Ex-UN rights boss to head probe into Israel, Hamas alleged crimes

Israel and Hamas cease fire across the Gaza Strip
FILE PHOTO: Palestinians walk past the ruins of a building destroyed in an Israeli air strike in the recent cross-border violence between Palestinian militants and Israel, in Gaza May 21, 2021. REUTERS/Suhaib Salem

July 22, 2021

GENEVA (Reuters) -Former United Nations human rights chief Navi Pillay will head an international commission of inquiry into alleged crimes committed during the latest conflict between Israel and the Islamist group Hamas in Gaza, the U.N.’s Human Rights Council said in a statement on Thursday.
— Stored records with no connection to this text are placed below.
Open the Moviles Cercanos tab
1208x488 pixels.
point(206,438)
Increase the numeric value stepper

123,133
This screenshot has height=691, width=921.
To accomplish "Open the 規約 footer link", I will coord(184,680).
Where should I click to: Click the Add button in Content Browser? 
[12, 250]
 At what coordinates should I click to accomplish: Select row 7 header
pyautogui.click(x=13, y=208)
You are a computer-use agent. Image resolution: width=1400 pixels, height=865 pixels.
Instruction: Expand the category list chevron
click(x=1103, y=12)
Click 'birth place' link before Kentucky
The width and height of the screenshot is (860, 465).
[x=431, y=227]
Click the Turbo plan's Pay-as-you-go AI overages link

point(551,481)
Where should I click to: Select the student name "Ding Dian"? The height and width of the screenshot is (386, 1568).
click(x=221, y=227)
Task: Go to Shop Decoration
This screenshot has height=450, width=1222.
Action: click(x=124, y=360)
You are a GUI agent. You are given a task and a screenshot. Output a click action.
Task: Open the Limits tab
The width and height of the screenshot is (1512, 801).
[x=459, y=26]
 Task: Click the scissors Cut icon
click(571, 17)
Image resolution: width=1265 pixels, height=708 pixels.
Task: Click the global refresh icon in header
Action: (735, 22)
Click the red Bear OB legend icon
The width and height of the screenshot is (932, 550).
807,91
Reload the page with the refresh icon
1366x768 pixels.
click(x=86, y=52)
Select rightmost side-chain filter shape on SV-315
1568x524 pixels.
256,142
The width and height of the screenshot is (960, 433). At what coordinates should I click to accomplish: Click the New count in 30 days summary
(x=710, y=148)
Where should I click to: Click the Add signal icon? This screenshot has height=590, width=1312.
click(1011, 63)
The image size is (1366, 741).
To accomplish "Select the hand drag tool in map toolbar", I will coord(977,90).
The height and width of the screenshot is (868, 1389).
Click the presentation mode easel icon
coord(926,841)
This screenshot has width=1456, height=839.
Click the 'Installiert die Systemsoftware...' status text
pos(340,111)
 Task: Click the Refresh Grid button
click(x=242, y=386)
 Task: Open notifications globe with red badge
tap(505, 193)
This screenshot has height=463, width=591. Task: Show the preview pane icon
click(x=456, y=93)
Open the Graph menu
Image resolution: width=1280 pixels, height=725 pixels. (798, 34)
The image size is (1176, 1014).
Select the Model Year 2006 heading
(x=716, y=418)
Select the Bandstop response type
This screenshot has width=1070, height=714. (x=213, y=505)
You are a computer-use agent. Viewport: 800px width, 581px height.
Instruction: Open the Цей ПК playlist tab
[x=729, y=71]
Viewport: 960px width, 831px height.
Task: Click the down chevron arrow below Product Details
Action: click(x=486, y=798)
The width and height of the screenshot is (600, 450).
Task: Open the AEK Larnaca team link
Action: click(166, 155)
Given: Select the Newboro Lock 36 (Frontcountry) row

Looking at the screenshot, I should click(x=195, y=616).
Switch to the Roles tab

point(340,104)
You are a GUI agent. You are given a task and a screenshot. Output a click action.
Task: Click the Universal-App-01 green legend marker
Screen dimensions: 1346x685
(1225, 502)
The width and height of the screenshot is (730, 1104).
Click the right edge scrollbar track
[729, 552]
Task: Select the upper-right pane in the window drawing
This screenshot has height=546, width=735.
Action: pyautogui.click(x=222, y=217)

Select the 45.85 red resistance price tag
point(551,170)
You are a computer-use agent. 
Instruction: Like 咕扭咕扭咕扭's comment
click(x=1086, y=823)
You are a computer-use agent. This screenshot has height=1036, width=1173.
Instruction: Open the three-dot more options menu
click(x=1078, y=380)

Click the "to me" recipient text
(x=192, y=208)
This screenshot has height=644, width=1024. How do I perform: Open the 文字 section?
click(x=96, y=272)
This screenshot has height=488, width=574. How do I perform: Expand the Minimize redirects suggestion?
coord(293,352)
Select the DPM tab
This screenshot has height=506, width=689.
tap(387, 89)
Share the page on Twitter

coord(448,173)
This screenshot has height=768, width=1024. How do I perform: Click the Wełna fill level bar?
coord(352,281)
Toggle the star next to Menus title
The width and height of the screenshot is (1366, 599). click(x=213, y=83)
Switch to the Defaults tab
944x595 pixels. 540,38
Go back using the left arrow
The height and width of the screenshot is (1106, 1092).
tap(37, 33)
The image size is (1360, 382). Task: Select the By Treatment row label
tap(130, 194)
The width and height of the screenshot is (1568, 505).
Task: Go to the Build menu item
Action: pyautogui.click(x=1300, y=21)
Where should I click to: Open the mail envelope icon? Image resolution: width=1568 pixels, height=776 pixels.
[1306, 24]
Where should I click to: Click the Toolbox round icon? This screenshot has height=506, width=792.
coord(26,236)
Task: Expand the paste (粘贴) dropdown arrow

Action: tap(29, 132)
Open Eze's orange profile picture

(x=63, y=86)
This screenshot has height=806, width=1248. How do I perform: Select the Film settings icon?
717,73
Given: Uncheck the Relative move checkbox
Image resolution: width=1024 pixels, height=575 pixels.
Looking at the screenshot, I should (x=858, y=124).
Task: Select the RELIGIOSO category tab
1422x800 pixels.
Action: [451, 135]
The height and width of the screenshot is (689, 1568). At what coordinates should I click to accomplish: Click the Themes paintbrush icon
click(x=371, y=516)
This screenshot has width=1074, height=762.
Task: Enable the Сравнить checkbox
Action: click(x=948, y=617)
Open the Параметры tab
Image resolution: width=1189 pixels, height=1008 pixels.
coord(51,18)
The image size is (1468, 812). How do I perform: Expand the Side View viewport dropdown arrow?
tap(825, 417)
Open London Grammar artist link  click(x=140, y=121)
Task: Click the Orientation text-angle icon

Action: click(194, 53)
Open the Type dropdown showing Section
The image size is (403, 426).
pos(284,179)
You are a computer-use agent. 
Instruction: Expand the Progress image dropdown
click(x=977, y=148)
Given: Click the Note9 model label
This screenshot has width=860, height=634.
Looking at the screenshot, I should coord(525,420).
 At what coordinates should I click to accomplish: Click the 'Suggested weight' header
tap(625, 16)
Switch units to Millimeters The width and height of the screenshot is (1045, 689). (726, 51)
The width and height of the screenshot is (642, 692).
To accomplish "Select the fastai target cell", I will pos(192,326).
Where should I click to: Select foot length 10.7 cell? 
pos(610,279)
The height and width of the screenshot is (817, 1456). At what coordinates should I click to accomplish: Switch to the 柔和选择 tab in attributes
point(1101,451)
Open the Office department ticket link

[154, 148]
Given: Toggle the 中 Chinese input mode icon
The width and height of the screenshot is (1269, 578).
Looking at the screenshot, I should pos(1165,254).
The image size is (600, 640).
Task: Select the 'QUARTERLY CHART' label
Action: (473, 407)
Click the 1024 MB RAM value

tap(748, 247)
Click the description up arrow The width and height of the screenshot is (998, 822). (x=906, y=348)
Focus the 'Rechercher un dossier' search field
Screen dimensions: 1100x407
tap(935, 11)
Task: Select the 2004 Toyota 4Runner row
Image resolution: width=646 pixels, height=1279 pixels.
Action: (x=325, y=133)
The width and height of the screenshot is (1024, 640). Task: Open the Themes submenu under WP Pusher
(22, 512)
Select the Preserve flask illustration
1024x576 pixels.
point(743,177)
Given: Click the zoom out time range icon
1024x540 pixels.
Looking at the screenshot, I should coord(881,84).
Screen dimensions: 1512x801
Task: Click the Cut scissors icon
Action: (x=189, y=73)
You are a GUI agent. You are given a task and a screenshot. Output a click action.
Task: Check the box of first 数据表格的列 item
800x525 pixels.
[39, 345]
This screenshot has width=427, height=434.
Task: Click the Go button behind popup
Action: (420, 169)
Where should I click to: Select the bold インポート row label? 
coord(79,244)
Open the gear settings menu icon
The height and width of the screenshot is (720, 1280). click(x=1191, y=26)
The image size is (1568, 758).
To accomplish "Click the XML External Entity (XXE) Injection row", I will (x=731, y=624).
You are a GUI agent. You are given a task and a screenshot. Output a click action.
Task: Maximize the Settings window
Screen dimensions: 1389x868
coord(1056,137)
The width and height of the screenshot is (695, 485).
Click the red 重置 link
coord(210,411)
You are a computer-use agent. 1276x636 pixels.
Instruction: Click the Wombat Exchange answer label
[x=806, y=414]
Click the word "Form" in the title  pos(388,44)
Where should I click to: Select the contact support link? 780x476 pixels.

The council agreed in late May to open the investigation with a broad mandate to cover allegations not just in Gaza and the Israeli-occupied West Bank, but also in Israel during hostilities that were halted by a May 21 ceasefire.

At least 250 Palestinians and 13 people in Israel were killed in the fierce fighting, which saw Gaza militants fire rockets towards Israeli cities and Israel carry out air strikes across the coastal enclave.

Michelle Bachelet, the U.N. High Commissioner for Human Rights, told the council at the time that deadly Israeli strikes on Gaza might constitute war crimes and that Hamas had violated international humanitarian law by firing rockets into Israel.

Israel on Thursday reiterated its rejection of the probe.

“Not surprisingly, the purpose of this mechanism is to find Israeli violations, while whitewashing the crimes committed by Hamas, a terrorist organization in the Gaza Strip,” Israel’s mission to the U.N. in Geneva said in a statement.

“As Israel announced immediately following the special session, it cannot and will not cooperate with such an investigation,” it said.

Pillay, a former South African judge who served as U.N. High Commissioner for Human Rights from 2008-2014, will lead the three-person panel also composed of Indian expert Miloon Kothari and Australian expert Chris Sidoti, the Human Rights Council statement said.

The investigators, who have been asked to try to identify those responsible for violations with a view to ensure they are held accountable, are due to present their first report in June 2022.